--- EXCERPTED RECORDS ---

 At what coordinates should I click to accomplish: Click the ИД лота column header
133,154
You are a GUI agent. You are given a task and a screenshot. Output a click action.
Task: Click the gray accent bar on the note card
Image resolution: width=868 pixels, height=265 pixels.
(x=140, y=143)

---

*EXERCISE:* Each line above needs to be written out again exactly.

*RESPONSE TO THIS EXERCISE:*
 At what coordinates should I click to accomplish: Click the ИД лота column header
133,154
You are a GUI agent. You are given a task and a screenshot. Output a click action.
Task: Click the gray accent bar on the note card
Image resolution: width=868 pixels, height=265 pixels.
(x=140, y=143)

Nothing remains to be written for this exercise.